Siamo la terra dei primati invertiti. Nonostante i messaggi rassicuranti diffusi dal premier e dal suo ministro Tremonti risultiamo ultimi nelle graduatorie europee per retribuzioni, assistenza ai disoccupati, sostegno ai minori e alle famiglie numerose o disagiate. Cronicamente afflitti dalla piaga del divario nord/sud che invece di assottigliarsi diventa ogni anno più profondo e incolmabile. Inferiori a qualsiasi altra nazione negli indicatori delle pari opportunità: benché si laureino con voti migliori, le donne giovani sono penalizzate persino nel lavoro precario rispetto ai colleghi uomini ed è frequentissimo che dopo la prima gravidanza non riescano a mantenere un´occupazione. Leggiamo poco, ci informiamo ancora meno, guardiamo troppa tv e siamo sempre meno attratti dalla politica. A dirlo, citando cifre, statistiche e classifiche, è il presidente della Commissione di indagine sull´Esclusione Sociale Marco Revelli: «Il numero degli indigenti ha ormai oltrepassato la soglia degli 8 milioni», sostiene. L´Italia del 2010 è un paese che sta diventando povero dal punto di vista economico e ancora di più da quello culturale, dominato com´è da quella che il direttore di Repubblica Ezio Mauro definisce “la grande anomalia berlusconiana”. E´ stato lui ieri a chiudere il convegno organizzato da Libertà e Giustizia e Passato e Presente. Una riflessione a 360 gradi su “Società e Stato nell´era del berlusconismo” promossa da Sandra Bonsanti, Paul Ginsborg e Gabriele Turi che ha riunito a Firenze per tre giorni studiosi, docenti universitari, esperti di comunicazione, giornalisti e sociologi. Al dibattito animato da associazioni create dalla società civile non ha assistito neppure un politico, ad eccezione del presidente della Regione Enrico Rossi, ieri seduto in platea, che insieme agli assessori della sua giunta ha contribuito con un´offerta personale alle spese dell´iniziativa. Peccato che nessuno dei parlamentari o degli amministratori toscani abbia mostrato un po´ di curiosità nei confronti del primo vero tentativo di analizzare in chiave scientifica un fenomeno che attraversa l´Italia da sedici anni, con cui la sinistra – questo il rilievo critico emerso in molti degli interventi, a cominciare da quello di Travaglio – ancora non sembra attrezzata a fare i conti.

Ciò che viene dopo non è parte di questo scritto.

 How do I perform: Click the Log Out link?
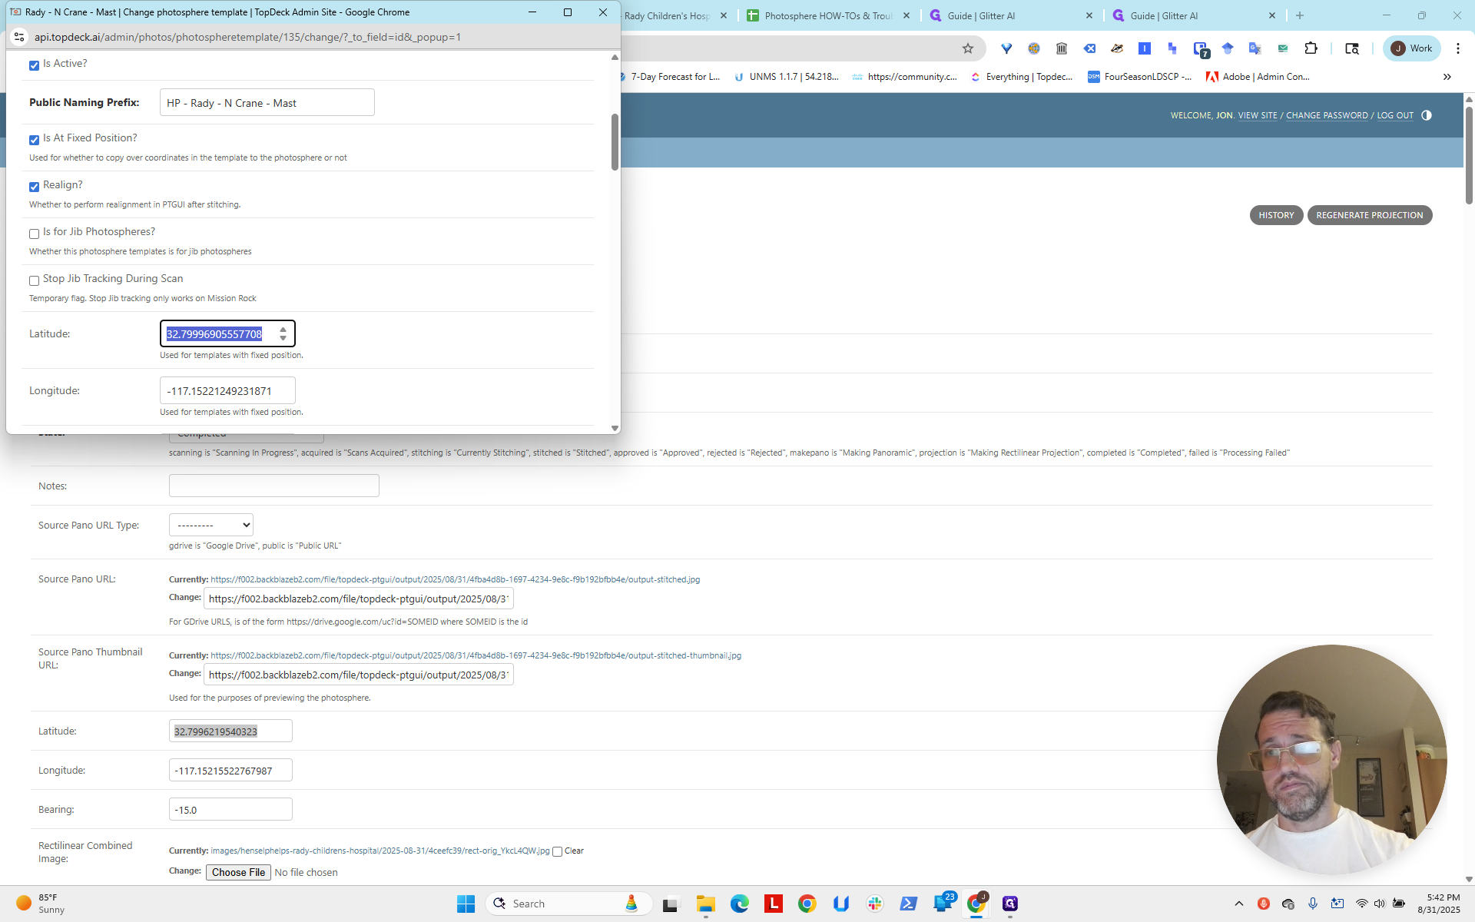tap(1395, 115)
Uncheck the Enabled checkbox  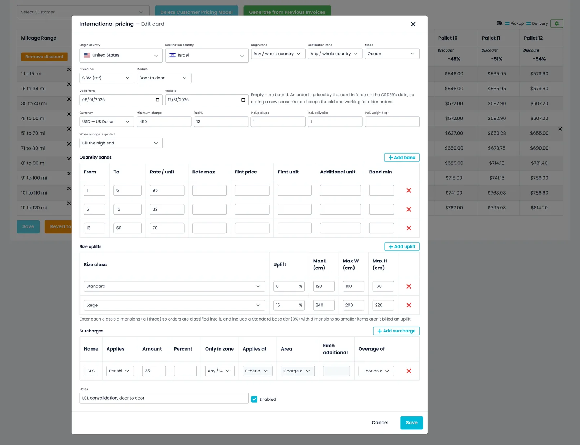click(254, 399)
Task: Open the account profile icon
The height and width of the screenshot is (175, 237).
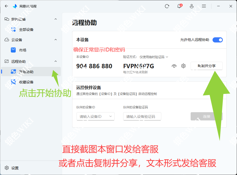Action: click(x=191, y=6)
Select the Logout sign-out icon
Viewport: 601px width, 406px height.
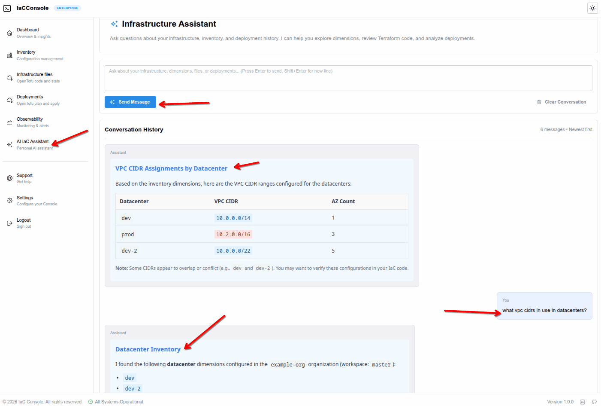point(9,223)

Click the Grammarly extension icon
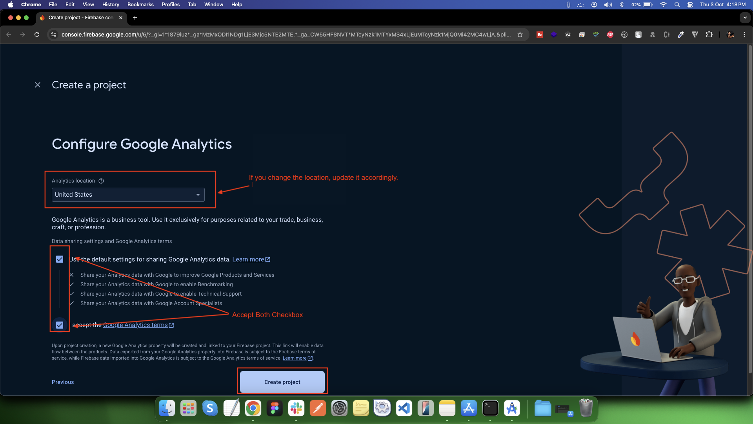pyautogui.click(x=596, y=35)
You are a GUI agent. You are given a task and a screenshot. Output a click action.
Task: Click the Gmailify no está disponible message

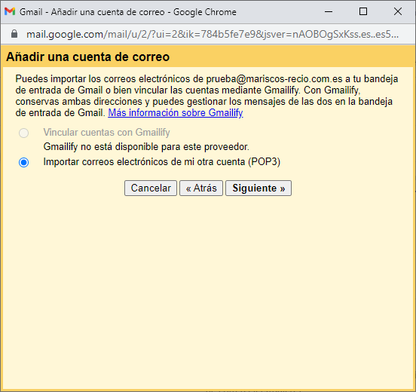(x=146, y=146)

«Da vent´anni camminiamo su un piano inclinato», spiega l´economista Revelli, «anche se fino all´esplosione della crisi le aziende facevano grandi profitti, che non producevano né aumenti di salario per i dipendenti né investimenti sul futuro». Sono i segni di un paese in declino, la sensazione di camminare verso un baratro oggi è forte e diffusa. E se persino noi cominciamo a dubitare di farcela, vista da fuori l´Italia di Berlusconi appare una sorta di schizofrenia istituzionale. «Com´è possibile che agli italiani non importi nulla del conflitto d´interessi del presidente del Consiglio?», si chiede Steve Scherer, giovane corrispondente in Italia di Bloomberg News, nativo dell´Indiana. «A livello internazionale Berlusconi è famoso per le sue gaffe e le sue avventure sessuali», racconta, «ma in America quello che fa più scalpore è che negli incontri con gli altri leader tratti i propri, senza che queste sue sbandierate amicizie producano effetti positivi sui commerci del paese».
C´è anche una parte di italiani che si ribella a questo dominio politico-economico-mediatico accentrato su una sola persona. Ma è alla società che invece sonnecchia distratta e indifferente che la presidente di Libertà e Giustizia Sandra Bonsanti lancia il suo appello: «Tutti noi abbiamo il dovere di mobilitarci, senza aspettare che siano i partiti a prendere l´iniziativa. La nostra voce, quando diventa un coro, riesce a fare molta paura. Difendere la democrazia, la legalità e la Costituzione è il nostro solo obiettivo».